WUN is a leading international nonprofit dedicated to speeding narcolepsy diagnosis through greater awareness and funding research for a cure to this devastating sleep disorder, which affects millions worldwide.
The No. 51 Toyota will prominently display the WUN logo at both the sold-out Nashville Fairgrounds All-American 400 Super Late Model event on Nov. 2, and again in the Lucas 150, the Nov. 8 stop of the NASCAR Camping World Truck Series at Phoenix Int’l Speedway.
“Riding alongside Erik is a fantastic opportunity to raise awareness about narcolepsy, a devastating sleep disorder affecting 200,000 Americans, including many children and young adults,” said Monica Gow, WUN Executive Director and Co-founder.
“Like our new awareness campaign, and like drivers everywhere, Erik needs to be fully ‘Awake at the Wheel’ as he pilots the No. 51. We couldn’t be more pleased to be partnering with this up-and-coming star and the KBM garage,” she added. “Erik is at the age at which narcolepsy often first strikes, making our partnership especially apropos.”
“I’m proud to be associated with Wake Up Narcolepsy and its mission to help the millions of people living with narcolepsy,” Jones said. “When the green flag drops in Nashville and Phoenix, I’ll be pulling out all the stops to get the No. 51 Toyota into the lead and be right there for the checkered flag. This is a huge opportunity for KBM and WUN.”

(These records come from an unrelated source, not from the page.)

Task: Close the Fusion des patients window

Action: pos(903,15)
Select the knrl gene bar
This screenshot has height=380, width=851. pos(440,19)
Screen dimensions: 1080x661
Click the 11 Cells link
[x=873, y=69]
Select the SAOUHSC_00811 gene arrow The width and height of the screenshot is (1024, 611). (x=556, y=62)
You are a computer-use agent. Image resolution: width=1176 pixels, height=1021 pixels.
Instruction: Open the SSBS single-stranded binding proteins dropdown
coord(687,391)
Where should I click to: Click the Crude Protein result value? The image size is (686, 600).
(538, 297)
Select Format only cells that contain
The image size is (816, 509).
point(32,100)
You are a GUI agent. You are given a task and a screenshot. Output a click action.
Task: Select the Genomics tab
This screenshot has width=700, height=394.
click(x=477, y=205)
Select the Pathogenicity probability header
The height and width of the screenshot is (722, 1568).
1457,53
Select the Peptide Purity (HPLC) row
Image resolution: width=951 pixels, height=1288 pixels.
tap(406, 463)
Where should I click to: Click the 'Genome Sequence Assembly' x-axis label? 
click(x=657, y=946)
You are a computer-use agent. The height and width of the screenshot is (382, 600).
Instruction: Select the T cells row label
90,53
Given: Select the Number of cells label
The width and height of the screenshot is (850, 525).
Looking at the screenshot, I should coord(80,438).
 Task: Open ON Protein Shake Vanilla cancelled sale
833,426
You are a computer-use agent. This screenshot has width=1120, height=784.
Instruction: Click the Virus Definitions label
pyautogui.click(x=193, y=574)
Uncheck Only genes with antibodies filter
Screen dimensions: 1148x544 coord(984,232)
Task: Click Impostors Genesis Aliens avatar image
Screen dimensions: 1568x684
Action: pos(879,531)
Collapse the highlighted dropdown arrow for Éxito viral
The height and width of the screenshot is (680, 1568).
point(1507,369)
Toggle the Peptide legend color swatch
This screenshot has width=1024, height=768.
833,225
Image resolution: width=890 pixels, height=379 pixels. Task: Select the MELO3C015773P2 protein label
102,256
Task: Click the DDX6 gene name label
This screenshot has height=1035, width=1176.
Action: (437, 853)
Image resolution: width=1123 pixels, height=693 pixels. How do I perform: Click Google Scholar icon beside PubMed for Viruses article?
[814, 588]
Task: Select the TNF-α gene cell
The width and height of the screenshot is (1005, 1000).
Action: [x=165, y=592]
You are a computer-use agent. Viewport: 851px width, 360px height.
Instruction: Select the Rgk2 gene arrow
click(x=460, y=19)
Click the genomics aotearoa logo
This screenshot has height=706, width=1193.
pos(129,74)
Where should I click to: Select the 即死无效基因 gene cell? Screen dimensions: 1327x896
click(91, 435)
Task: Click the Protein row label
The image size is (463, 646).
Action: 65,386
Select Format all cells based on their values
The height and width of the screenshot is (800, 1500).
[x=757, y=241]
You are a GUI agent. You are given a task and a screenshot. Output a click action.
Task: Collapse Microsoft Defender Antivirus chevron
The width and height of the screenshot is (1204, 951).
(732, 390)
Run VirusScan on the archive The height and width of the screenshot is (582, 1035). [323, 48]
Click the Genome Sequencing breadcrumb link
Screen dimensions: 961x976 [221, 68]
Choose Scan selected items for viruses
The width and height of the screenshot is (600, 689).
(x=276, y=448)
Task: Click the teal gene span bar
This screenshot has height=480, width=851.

Narcolepsy is a neurological sleep disorder characterized by overwhelming daytime sleepiness, which usually first appears in adolescence or young adulthood. Most sufferers also experience episodes of cataplexy, brief but debilitating periods of muscle weakness or complete physical collapse, usually brought on by emotions like laughter or surprise.
The condition can impair virtually every facet of a person’s life, from family and social interactions, to self-esteem and career choice. Though treatment is available, it is not uncommon for 6 or more years to pass before a proper diagnosis is made, robbing the sufferer – and loved ones – of an acceptable quality of life. Some sufferers are never diagnosed.
Parents and teachers, as well as many in the medical community – the very people who may first observe symptoms – typically are poorly informed about the condition. So delayed or inaccurate diagnosis is the norm, leading to years of unnecessary suffering. Raising public awareness and building support for medical research helps bring greater understanding of the disorder and speeds treatment for millions.